Wednesday, September 24, 2014

Compromise

Few years back, divorcees and breakups were some numbers seen in the paper or some story heard in the news. It basically was a Page3 item, but in the recent past I am seeing its searing head in my close family circle itself. To give a background, mine is a typical conservative Tamil aka Kerala Brahmin family, a closely knit circle. In that circle I am hearing about arranged marriages ending in divorcees, breakups happening just before the day of marriage, basically a lot of broken relationships.
Once you hear the individual stories, all seem to have the same style of after taste. I wont term girls are the victims in a successful relationship. I would define a successful relationship is one in which both have successfully compromised and have made peace with their compromise. Nobody forced them to compromise but they did it in the their own accord and are happy with that. Because those compromises have happened because they had the priorities and to achieve that they compromised. See that all were plurals nowhere its like the girl has alone do sacrifices.
When I was discussing the same with my hubs, he pointed out that in our relationship it was always his say, like his culture, his language so he said the success depends on how well the guy guides and how well the girl follows. I know that a very MCP(Male Chauvinist Pig) way of looking at things. But if I have made my hubs to feel like a King even when in real its not, then I think my mission was a success. That apart, in real, ours was a north-south marriage with stiff opposition. Everybody predicted that ours would fail. Maybe that, along with my character of never going back on my promises laid the foundation for our relationship.

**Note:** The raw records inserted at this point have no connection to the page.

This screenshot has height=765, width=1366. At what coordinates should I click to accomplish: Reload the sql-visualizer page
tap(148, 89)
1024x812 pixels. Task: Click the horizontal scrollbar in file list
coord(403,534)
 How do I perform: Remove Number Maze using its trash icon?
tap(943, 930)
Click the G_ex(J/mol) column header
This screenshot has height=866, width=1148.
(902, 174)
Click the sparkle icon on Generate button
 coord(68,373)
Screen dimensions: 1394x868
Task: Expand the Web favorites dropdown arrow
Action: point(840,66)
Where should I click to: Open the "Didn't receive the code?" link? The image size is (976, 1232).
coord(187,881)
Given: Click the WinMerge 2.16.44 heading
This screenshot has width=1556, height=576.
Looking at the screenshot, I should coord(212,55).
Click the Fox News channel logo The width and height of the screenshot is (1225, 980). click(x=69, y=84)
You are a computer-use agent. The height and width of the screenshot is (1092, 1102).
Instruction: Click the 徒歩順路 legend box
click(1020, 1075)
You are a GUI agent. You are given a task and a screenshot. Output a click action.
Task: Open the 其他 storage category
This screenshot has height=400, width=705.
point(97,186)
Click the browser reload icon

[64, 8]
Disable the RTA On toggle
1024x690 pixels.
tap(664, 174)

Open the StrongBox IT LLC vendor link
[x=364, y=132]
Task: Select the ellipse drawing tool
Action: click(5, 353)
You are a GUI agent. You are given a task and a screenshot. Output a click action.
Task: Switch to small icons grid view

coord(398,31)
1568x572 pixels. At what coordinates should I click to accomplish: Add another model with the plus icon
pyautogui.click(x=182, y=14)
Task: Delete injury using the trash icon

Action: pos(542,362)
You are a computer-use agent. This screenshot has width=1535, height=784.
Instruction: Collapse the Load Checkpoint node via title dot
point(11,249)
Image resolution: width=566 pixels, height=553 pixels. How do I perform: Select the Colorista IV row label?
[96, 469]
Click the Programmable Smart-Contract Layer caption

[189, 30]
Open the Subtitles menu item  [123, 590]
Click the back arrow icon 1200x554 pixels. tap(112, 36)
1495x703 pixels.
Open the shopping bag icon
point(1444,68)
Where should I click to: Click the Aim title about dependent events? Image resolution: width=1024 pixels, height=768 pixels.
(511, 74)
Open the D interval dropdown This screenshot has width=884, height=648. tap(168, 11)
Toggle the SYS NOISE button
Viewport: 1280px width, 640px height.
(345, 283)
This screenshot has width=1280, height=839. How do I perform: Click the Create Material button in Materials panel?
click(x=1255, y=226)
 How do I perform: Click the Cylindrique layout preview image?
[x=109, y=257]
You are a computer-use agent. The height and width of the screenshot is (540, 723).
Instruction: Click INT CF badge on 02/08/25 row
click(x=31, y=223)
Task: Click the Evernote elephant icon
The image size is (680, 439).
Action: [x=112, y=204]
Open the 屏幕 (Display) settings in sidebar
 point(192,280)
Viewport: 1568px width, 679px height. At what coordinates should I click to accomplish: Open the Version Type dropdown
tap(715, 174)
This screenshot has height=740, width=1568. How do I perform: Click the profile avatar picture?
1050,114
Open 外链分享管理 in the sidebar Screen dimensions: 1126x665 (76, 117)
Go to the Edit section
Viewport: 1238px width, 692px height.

So my priorities was to make the relationship work. I was flexible to learn a new language rather than expect his parent to learn at this age of theirs, I was ok in following their traditions  because as per my belief all pray to the same god, but in their own way. Also since I never learnt my Tamil traditions and my parents never stressed on that, I compromised. I was amicable with his parents because my priority is that my hubs be the same to my parents. I compromised. Compromise is not a bad word, just that we need to justify the compromises with our priorities. Maybe that's what today y-Gen needs to understand and that's where their maturity comes.